*YOUR TASK*.
Beginning with the line that holds "Click the last warning line 法律の下で可能な限り" in the data below, give again every line through the one that holds "This screenshot has height=631, width=839.", exactly as written.

*TASK DATA*.
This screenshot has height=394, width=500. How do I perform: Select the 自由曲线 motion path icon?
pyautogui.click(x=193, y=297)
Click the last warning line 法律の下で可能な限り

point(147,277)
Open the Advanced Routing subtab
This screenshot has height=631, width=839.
==
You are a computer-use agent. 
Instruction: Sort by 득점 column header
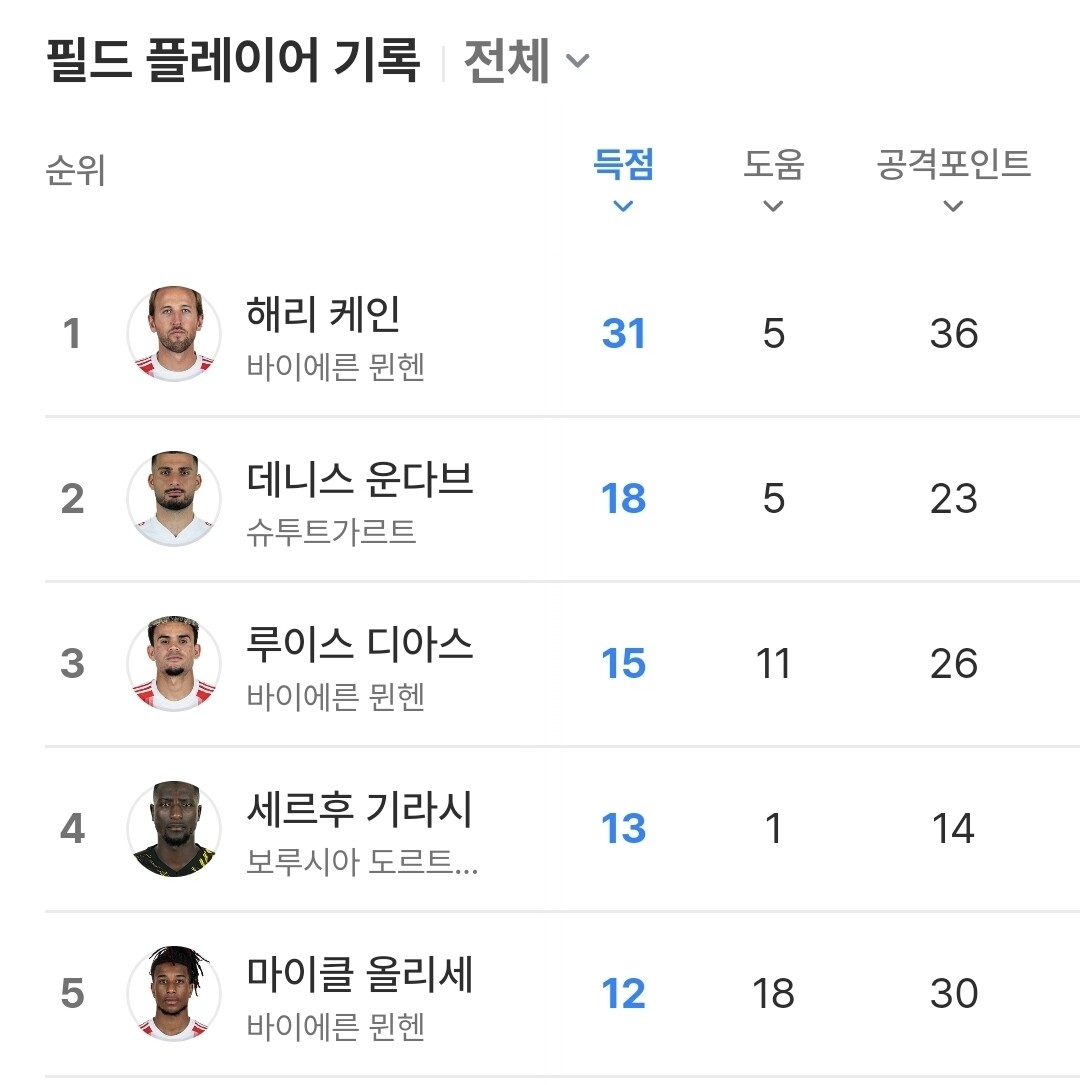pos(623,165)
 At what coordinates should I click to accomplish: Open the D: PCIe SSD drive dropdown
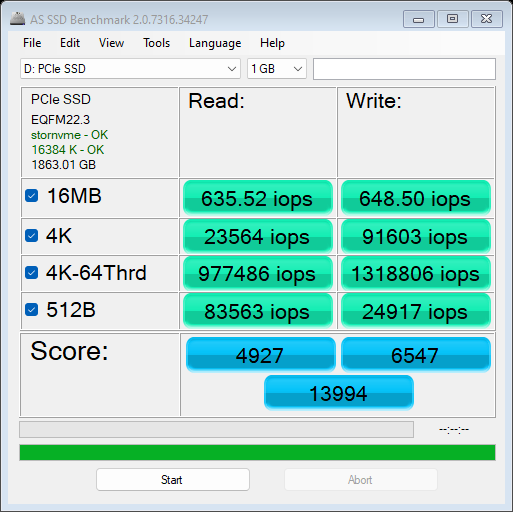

*ANSWER TO THIS TASK*.
Click the last warning line 法律の下で可能な限り

point(147,277)
Open the Advanced Routing subtab
This screenshot has height=631, width=839.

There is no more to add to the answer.